—In a proceeding pursuant to CPLR article 78 to review a determination of the New York State Division of Housing and Community Renewal dated August 11, 1994, which denied the petitioner’s application for a major capital improvement rent increase, the petitioner appeals from a judgment of the Supreme Court, Kings County (Vinik, J.), dated March 20, 1995, which dismissed the proceeding.
Ordered that the judgment is affirmed, with costs.

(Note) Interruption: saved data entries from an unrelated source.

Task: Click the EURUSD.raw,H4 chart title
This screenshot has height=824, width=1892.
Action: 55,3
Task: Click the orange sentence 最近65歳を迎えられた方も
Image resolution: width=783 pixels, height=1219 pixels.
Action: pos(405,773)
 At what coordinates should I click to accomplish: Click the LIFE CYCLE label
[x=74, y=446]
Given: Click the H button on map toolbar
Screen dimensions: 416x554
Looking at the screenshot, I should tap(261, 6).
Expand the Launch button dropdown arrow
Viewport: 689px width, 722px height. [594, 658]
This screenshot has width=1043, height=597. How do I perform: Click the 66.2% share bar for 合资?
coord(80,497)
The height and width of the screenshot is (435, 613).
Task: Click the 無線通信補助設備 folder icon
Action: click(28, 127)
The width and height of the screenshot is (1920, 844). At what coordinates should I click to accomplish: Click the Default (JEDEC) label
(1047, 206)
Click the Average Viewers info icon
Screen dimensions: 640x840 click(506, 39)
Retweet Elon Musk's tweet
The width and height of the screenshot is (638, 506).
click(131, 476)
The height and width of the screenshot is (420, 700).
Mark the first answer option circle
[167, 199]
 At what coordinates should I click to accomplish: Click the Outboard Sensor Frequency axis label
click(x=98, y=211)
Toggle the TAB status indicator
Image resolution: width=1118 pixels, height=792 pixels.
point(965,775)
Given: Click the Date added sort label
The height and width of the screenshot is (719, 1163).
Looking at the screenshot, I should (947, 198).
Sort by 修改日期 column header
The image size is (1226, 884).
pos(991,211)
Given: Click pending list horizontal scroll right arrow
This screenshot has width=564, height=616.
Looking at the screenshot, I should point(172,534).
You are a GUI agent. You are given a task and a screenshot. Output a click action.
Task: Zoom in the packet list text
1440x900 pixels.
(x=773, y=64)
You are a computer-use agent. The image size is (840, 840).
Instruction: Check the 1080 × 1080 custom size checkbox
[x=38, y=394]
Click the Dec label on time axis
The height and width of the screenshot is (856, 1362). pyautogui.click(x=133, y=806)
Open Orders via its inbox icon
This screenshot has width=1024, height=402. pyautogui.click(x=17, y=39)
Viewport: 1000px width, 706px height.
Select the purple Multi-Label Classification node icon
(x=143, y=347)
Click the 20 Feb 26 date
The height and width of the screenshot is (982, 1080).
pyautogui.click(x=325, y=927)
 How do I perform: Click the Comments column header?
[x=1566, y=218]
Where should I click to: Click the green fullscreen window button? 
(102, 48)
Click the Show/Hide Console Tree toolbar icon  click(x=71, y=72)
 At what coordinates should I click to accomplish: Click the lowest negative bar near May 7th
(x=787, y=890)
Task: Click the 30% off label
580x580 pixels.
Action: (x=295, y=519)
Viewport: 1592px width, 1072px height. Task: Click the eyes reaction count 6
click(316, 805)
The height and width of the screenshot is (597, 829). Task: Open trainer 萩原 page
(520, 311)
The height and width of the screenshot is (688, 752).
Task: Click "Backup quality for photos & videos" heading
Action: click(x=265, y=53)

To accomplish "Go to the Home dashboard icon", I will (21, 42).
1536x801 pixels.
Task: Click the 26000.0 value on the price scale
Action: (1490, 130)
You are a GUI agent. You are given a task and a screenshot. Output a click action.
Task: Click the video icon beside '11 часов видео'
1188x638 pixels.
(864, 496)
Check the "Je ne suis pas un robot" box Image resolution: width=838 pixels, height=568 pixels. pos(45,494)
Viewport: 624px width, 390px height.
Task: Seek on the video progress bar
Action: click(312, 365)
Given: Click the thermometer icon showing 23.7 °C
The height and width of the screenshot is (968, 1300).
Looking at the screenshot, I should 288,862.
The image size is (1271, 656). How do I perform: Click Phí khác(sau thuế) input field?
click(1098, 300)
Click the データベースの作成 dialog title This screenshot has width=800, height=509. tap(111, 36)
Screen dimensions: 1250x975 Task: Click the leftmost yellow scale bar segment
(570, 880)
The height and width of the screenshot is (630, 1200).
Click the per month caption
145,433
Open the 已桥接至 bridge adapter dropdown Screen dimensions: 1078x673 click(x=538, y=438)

As the Supreme Court properly found, the determination of the respondent, the New York State Division of Housing and Community Renewal (hereinafter the DHCR), under review was not arbitrary and capricious and was supported by a rational basis in the record (see, Matter of Ansonia Residents Assn. v New York State Div. of Hous. & Community Renewal, 75 NY2d 206; Matter of Fulton Terrace Assocs. v New York State Div. of Hous. & Community Renewal, 205 AD2d 774; Matter of Central Mgt. Corp. v Higgins, 191 AD2d 434; 9 NYCRR 2527.8). The DHCR correctly found that the offering plan obligated the petitioner to provide new windows and a new boiler and burner at its "sole cost and expense”, thereby precluding it from obtaining a major capital improvement rent increase based on those improvements (see, Matter of Fulton Terrace Assocs. v New York State Div. of Hous. & Community Renewal, supra).
The petitioner’s remaining contentions are without merit. O’Brien, J. P., Goldstein, Florio and McGinity, JJ., concur.